Désormais, tout ne serait que poudre aux yeux. Le triton n’était jamais rentré dans cette demeure, il n’en connaissait rien. Aodren n’était pas stressé pour autant, improviser faisait partie de ses compétences. L’assassin se dirigea vers une porte et l’ouvrit, dévoilant un placard exigu aux yeux de la demoiselle. Mauvais choix. Avant qu’Emérya ne se demande pourquoi il ne l’avait pas conduite au salon, Aodren retomba sur ses pattes.
- Je peux vous débarrasser de votre manteau ?
Pour le coup, Aodren était plutôt fier de sa trouvaille. Arriva alors l’instant fatidique, une nouvelle porte se présentait sous ses yeux. Intérieurement, il fit un bref calcul : il y avait clairement de très fortes chances pour que ça soit la pièce à vivre. L’homme tourna donc la poignée et pénétra à l’intérieur de la pièce. Bingo. De larges canapés étaient disposés autour d’une table basse, une imposante verrière dans laquelle trônaient d’anciens objets prenait une large partie du mur. L’intérieur avait un côté très sophistiqué, presque trop comparé à l’allure d’Aodren. Conscient du décalage, le jeune homme sut qu’il devait à nouveau improviser.

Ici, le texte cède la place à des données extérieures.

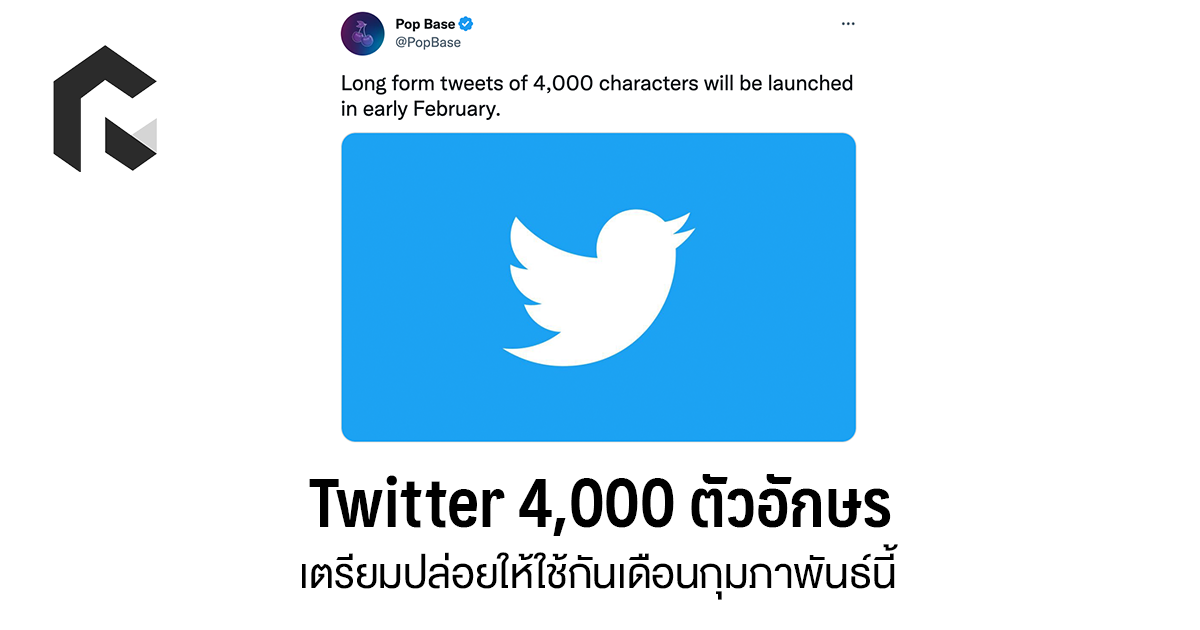Open the tweet's three-dot more menu

coord(847,23)
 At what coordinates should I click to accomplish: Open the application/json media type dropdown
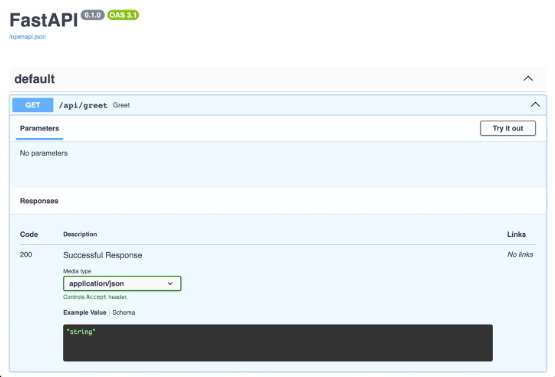point(122,284)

- Si vous vous posez la question, non, ce n’est pas moi qui ait fait le choix de la décoration. Mais cette histoire peut attendre, je préfère largement entendre la vôtre.

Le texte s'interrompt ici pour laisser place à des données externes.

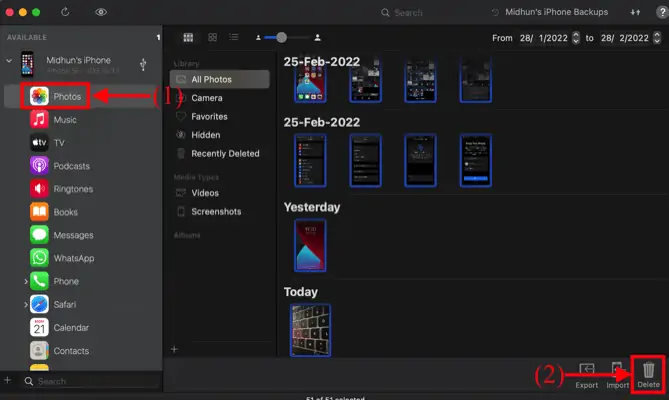Image resolution: width=669 pixels, height=400 pixels.
Task: Select Podcasts in the sidebar
Action: click(70, 166)
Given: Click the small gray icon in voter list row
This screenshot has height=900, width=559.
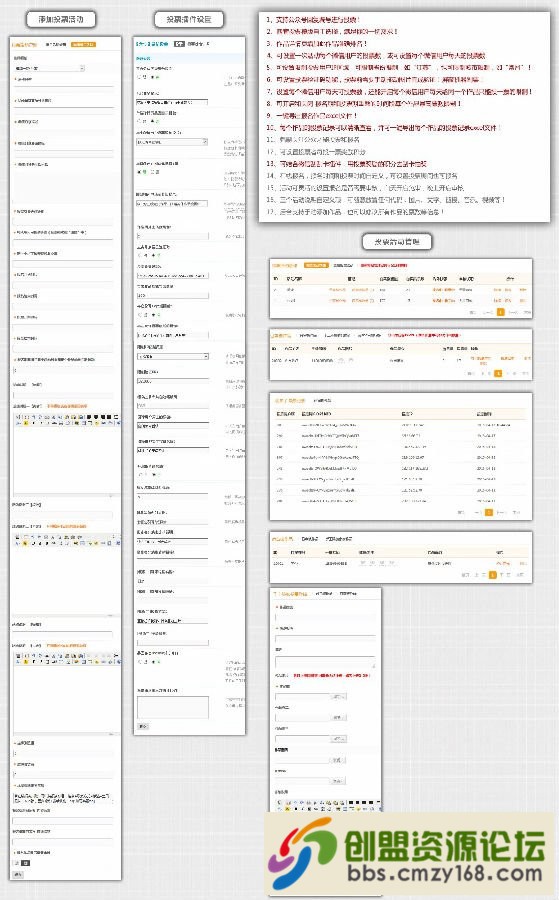Looking at the screenshot, I should (342, 360).
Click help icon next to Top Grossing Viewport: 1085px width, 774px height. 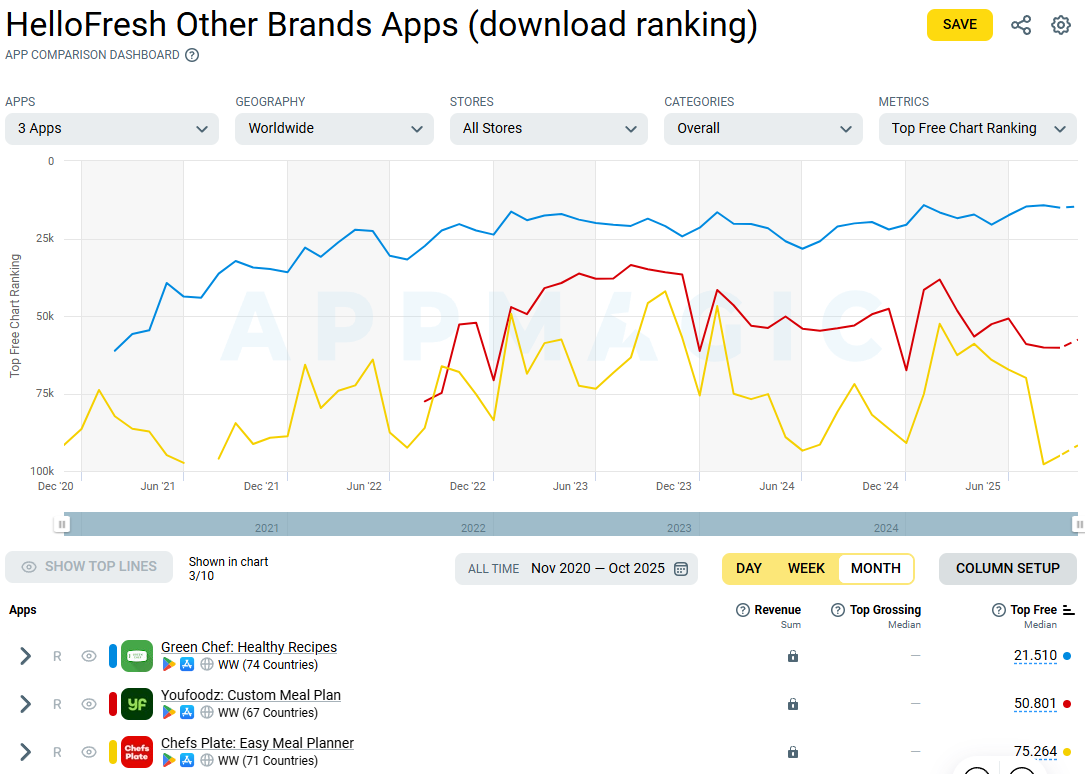point(838,610)
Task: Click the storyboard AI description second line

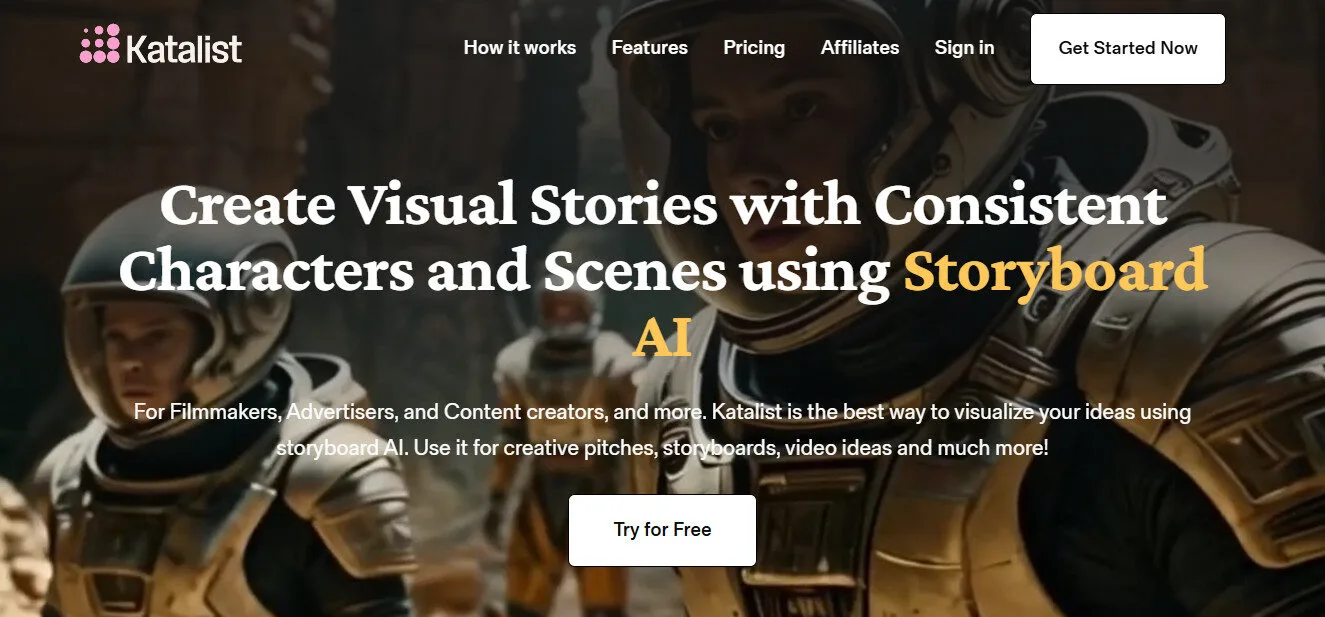Action: 662,447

Aodren se dirigea vers l’un des canapés et s’y installa. Rarement dans sa vie, il avait connu un matériau aussi confortable et luxueux. Décidément, ce type avait de la ressource. De la main, il invita Emérya à venir prendre place à ses côtés. Une série de verres était posée sur une table à roulette, Aodren s’en empara et attrapa une bouteille d’un alcool bien vieillissant. À la simple odeur du nectar, l’homme sut que ça ne serait pas de la tarte. Il en versa deux verres et en tendit un à la jeune femme.

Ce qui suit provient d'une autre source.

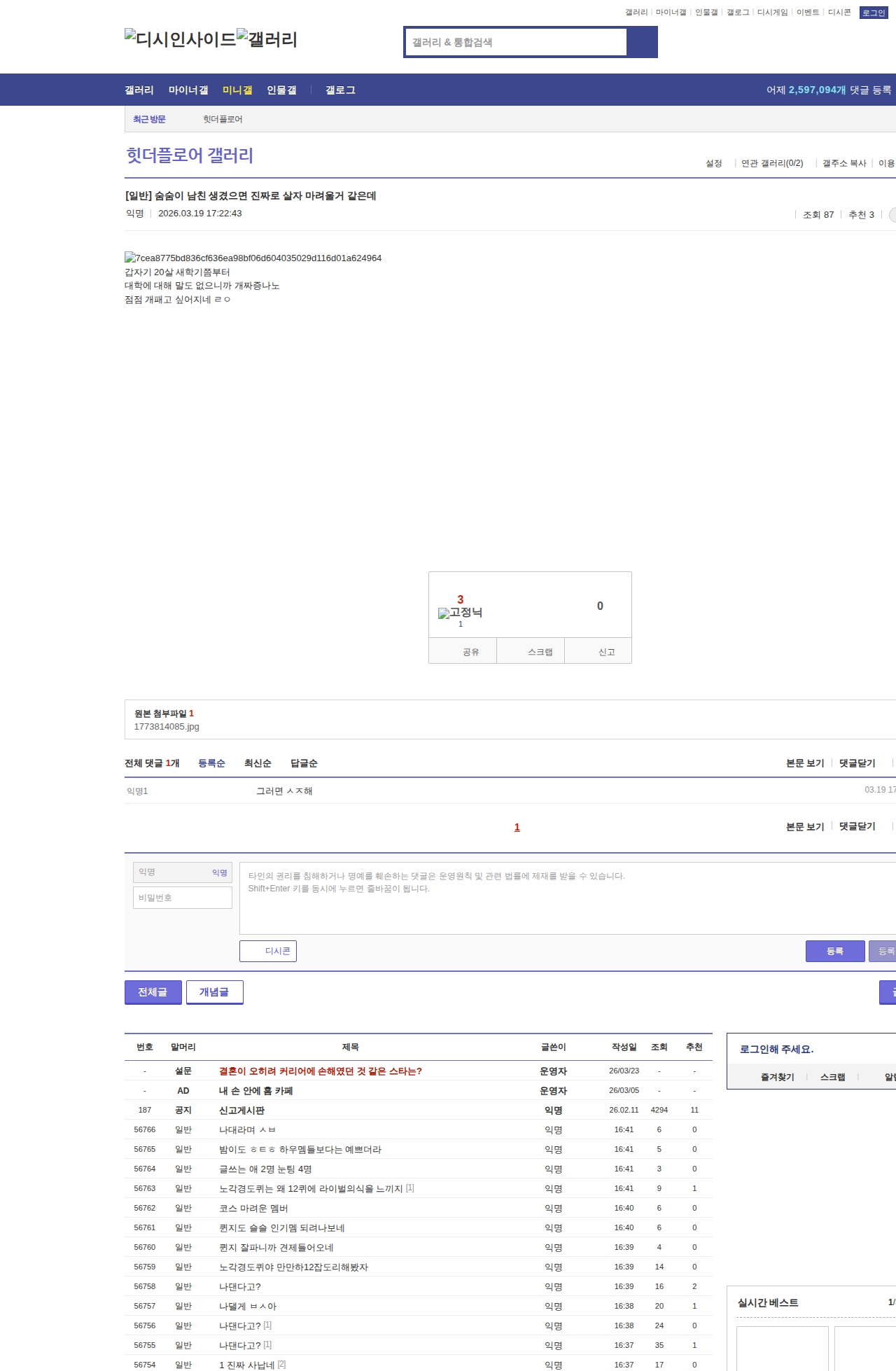
Task: Click the 비밀번호 password field
Action: pyautogui.click(x=183, y=898)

- À notre rencontre, aussi imprévue qu’agréable !
Il fixa le regard de la belle durant quelques instants puis avala d’un trait le contenu de son verre. Aodren retint une grimace, l’alcool était décidément bien brûlant. Il se laissa lentement retomber contre le dossier du meuble et tourna la tête vers la demoiselle. Le triton était réellement intrigué par elle et attendait d’en savoir plus à son sujet.
- Et lorsque vous ne venez pas au secours des blessés dans les rues de Blindman’s, à quoi vous occupez-vous ?
Aodren lui adressa un nouveau sourire. Il avait compris que la jeune femme n’était pas du genre facile. Il devrait déployer plus de bonne volonté et d’efforts pour persévérer.